Concepts to explain to your child (during the activity)

A thin-film interference is the reason why the colors on our handmade rainbow are possible to see.
Light waves reflect onto the surface and create these colors on our coated paper.
The visible spectrum is the portion of the electromagnetic spectrum that is visible to our human eyes.


Note: The nail polish dries quickly after a drop is put into the water, and this creates a film that does not stick well on the paper. Make sure your child does this process quickly. As soon as the drop of nail polish hits the water’s surface, wait 10-15 seconds. Then dip the paper. If the nail polish creates a dry film on top, scoop it off and try again! Please assist your child with this activity if needed. You can decide how much information you want to share with your child based on age, ability, etc. All information written on this newsletter is for grades K-5.


Did You Know?

Different wavelengths reflect off an object and back to our eyes! A wavelength is the measured distance between two of the same points on two back-to-back waves. For example, one wavelength is like climbing from the top of one hill to the top of another hill. Through this activity, we will experiment with the colors reflected back to our eyes by wavelengths of light.


Materials:

  • 1 Small to medium sized bowl filled with water
  • 1 Bottle of clear nail polish
  • 1 Ruler
  • 1 Pair of safety scissors
  • Black construction paper/card stock (about 3-5 inches long on the sides)
  • Paper towels

Making the Rainbow

  1. Take your black paper and measure out 4-6 rectangles that are 3 in. x 5 in. Cut up as many rectangles as you can.
  2. Fill your bowl with water, and place the bowl carefully on a table.
  3. Open up a bottle of clear nail polish and let a drop fall into the water.
What do you see? Does the drop of nail polish fall to the bottom of the bowl? Or does it cover the surface of the water?

4. Wait 10-15 seconds. The nail polish should be coating the water.

5. Take your black rectangle and dip it in the bowl. Make sure the liquid spreads across the whole paper, then take it out and place it on a paper towel.

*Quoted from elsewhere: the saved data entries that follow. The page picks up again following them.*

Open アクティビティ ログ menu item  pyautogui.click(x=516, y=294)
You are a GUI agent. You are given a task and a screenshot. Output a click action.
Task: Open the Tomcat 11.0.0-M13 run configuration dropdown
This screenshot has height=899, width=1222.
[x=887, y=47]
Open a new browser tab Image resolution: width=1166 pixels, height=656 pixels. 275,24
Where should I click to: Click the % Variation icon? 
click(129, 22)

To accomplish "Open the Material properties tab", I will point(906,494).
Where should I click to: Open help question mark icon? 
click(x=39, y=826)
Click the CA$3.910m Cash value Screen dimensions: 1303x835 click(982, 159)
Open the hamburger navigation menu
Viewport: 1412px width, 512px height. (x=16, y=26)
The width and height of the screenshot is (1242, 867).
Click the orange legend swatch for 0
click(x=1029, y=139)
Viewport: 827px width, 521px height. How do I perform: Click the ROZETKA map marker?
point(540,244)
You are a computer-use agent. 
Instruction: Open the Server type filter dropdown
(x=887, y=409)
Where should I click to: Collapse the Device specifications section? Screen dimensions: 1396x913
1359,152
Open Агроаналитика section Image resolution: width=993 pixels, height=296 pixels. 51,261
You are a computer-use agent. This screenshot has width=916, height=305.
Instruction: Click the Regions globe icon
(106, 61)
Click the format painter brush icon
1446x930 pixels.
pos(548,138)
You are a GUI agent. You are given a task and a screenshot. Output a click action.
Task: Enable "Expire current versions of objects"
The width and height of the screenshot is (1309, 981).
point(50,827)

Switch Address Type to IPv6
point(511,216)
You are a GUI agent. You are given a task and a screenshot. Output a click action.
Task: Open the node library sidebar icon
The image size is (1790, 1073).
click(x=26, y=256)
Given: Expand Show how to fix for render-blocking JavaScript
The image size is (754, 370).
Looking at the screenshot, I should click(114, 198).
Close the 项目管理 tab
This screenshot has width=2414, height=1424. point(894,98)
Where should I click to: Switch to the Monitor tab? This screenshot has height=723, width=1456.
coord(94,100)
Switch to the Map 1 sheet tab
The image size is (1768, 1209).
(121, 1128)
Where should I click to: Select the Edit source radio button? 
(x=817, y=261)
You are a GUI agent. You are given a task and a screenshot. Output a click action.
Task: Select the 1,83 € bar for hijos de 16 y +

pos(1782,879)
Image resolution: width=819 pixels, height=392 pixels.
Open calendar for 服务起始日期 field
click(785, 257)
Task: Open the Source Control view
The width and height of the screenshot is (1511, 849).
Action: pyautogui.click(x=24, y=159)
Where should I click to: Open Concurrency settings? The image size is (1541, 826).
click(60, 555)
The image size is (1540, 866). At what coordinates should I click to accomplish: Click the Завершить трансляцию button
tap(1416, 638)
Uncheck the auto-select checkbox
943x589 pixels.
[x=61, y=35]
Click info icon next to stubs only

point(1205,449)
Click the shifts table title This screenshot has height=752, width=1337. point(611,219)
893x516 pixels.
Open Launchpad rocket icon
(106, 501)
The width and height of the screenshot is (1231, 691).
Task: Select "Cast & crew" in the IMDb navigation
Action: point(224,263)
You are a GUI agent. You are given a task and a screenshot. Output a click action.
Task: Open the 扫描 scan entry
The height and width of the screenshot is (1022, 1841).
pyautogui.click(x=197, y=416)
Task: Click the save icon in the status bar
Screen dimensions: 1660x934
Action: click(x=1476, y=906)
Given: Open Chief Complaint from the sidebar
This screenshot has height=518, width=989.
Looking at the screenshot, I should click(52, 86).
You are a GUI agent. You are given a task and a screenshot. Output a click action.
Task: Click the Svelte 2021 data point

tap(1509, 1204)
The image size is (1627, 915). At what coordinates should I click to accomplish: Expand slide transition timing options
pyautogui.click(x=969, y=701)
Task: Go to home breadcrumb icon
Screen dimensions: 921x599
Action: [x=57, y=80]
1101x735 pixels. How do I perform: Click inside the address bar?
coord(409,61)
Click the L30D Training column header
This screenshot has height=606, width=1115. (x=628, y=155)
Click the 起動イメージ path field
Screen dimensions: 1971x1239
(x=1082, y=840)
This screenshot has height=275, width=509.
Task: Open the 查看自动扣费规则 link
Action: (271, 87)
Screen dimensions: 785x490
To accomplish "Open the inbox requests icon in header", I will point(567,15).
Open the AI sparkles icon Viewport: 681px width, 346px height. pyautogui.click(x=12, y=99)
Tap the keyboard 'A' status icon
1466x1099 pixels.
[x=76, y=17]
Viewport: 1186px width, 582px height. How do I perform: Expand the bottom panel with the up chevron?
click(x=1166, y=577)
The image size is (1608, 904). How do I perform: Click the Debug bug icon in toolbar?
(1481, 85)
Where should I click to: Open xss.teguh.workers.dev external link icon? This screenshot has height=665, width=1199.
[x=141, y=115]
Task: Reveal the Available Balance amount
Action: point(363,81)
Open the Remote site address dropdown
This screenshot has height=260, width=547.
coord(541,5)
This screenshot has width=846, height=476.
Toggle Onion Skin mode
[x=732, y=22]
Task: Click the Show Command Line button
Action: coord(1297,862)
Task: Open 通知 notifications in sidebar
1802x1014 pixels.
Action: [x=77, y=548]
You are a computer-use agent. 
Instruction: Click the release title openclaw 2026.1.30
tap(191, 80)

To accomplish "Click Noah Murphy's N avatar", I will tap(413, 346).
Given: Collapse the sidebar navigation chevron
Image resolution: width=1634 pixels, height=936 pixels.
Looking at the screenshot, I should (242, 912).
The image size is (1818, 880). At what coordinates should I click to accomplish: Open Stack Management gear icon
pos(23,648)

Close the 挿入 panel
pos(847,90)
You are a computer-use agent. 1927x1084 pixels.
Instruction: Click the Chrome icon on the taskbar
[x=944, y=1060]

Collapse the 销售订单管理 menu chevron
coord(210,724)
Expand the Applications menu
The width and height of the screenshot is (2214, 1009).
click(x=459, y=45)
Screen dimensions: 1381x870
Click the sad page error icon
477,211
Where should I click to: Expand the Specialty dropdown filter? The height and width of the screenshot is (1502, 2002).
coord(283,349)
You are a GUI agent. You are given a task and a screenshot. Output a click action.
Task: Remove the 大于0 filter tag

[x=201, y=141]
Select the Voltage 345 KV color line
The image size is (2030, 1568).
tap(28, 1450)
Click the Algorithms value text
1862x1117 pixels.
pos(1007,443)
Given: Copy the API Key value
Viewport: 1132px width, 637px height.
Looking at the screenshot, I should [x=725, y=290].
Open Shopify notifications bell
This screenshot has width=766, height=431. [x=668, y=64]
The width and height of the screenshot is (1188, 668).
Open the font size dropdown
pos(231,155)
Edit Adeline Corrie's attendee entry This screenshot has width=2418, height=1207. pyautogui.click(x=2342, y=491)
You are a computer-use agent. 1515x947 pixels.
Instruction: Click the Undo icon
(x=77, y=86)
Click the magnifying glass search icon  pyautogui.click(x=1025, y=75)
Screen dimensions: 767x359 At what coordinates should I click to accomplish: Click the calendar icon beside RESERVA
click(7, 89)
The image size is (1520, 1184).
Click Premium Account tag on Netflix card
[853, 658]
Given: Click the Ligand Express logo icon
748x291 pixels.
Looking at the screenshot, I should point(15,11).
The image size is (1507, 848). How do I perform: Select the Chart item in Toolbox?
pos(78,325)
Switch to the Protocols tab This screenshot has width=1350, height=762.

How does the paper feel? What does it look like?

6. Repeat this process until all of your black rectangles have been dipped into the liquid. Make sure to add a drop of nail polish into the bowl before dipping your paper.

7. Wait a few minutes for the paper(s) to dry.

Do they look different from the wet paper? If so, what difference do you notice?

8. Tilt the paper in different directions.

What do you see? Hold the paper to a sunny window. What do you see now?

How Our Handmade Rainbow Relates to Science

When the black paper is dipped into the nail polish and water mixture, a thin-film interference is created.

Have you ever seen a puddle or a bubble under the sun? What did the puddle or bubble look like?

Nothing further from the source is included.